Vivono in un mondo dove tutto è sempre connesso, amano la tv, sono tendenzialmente anarchici e la loro posizione ideale è quella distesa. Su un divano. In un due parole sono Gli sdraiati: è così che, Michele Serra, scrittore e famosa penna de La Repubblica, definisce nel suo ultimo libro (Feltrinelli editore, 2013) gli adolescenti di oggi. E lo fa dal punto di vista dei padri, quelli che hanno vissuto il ’68 e che ora si ritrovano a fare i conti con un ruolo che non è più lo stesso.
Superato il conflitto generazionale, il timore dell’autorità, il binomio repressione-ribellione, il rapporto padre figlio degli anni 2000 risente della complessità dei nostri tempi, dove ogni ordine è sovvertito. Il paradosso è proprio lì, nella ricerca da parte del padre protagonista de Gli sdraiati di entrare tra le priorità del figlio, nel suo spettro visivo.
“Tizio”, come lo chiama Serra è il classico figlio diciottene di oggi, diventato multitasking, ma non per merito dei propri genitori.
“Eri sdraiato sul divano, dentro un accrocco spiegazzato di cuscini e briciole. Annoto con zelo scientifico, e nessun ricamo letterario. Sopra la pancia tenevi appoggiato il computer acceso. Con la mano destra digitavi qualcosa sullo Smartphone. La sinistra, semi-inerte, reggeva con due dita, per un lembo, un lacero testo di chimica, a evitare che sprofondasse per sempre nella tenebrosa intercapedine tra lo schienale e i cuscini, laddove una volta ritrovai anche un würstel crudo, uno dei tuoi alimenti prediletti. La televisione era accesa, a volume altissimo, su una serie americana nella quale due fratelli obesi, con un lessico rudimentale, spiegavano come si bonifica una villetta dai ratti. Alle orecchie tenevi le cuffiette, collegate all’iPod occultato in qualche anfratto: è possibile, dunque, che tu stessi anche ascoltando musica“.
Davanti a questa sintesi dell’adolescente sdraiato, la risposta data dal figlio è esilarante e puntuale allo stesso tempo “È l’evoluzione della specie“.
Che sia in atto una mutazione genetica? Troppe le sollecitazioni che inducono i figli ad abbozzare, ad aprire dei discorsi, senza chiuderli. Inconcepibile per un padre, invece, non portare a termine. Un tema che, come prevedibile, ha suscitato anche tante polemiche da parte di quelli che si sono sentiti chiamati in causa e su twitter è nato addirittura un account falso del presunto “figlio di michele serra”. Una sorta di rivalsa nei confronti di una definizione letta come un’accusa ad una generazione.
Ma più che di un’incapacità dei figli, l’attenzione dell’autore è per lo sguardo del padre, che, forse qualche volta vorrebbe addirittura imparare a non chiuderlo quel cerchio.
E tra riflessioni e comicità, c’è spazio anche per la commozione ne Gli sdraiati, a metà tra un romanzo e un diario. Serra, infatti, ha un unico desiderio: andare con suo figlio al Colle della Nasca, a tremila metri di altezza. Un luogo che gli è caro, perchè quel sentiero di montagna era solito farlo con il suo di padre. Da lassù, forse, le prospettive si possono cambiare. E perchè no, anche un padre può decidere di sdraiarsi.

- [Dati forniti]:
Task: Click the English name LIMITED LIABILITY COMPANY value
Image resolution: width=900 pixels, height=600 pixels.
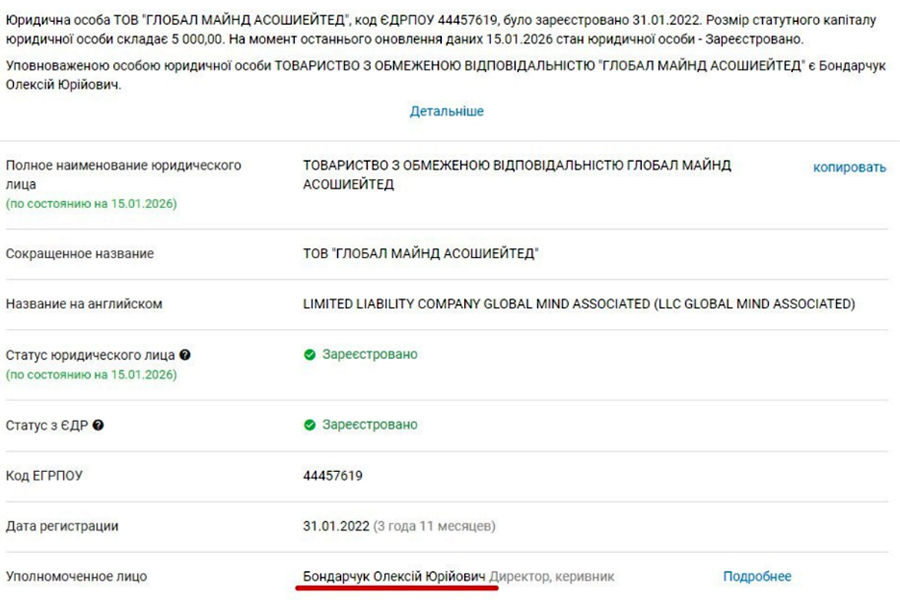Action: point(578,304)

- [Esercizio 1]: Elenca tutti gli apparecchi elettronici nominati, nell'articolo su Gli sdraiati, nella descrizione del figlio disteso sul divano.
- [Esercizio 2]: Estrai dall'articolo su Gli sdraiati il passo compreso tra "Che sia in atto" e "ad una generazione.", inclusi.

- [Risposta 1]: computer, Smartphone, televisione, cuffiette, iPod

- [Risposta 2]:
Che sia in atto una mutazione genetica? Troppe le sollecitazioni che inducono i figli ad abbozzare, ad aprire dei discorsi, senza chiuderli. Inconcepibile per un padre, invece, non portare a termine. Un tema che, come prevedibile, ha suscitato anche tante polemiche da parte di quelli che si sono sentiti chiamati in causa e su twitter è nato addirittura un account falso del presunto “figlio di michele serra”. Una sorta di rivalsa nei confronti di una definizione letta come un’accusa ad una generazione.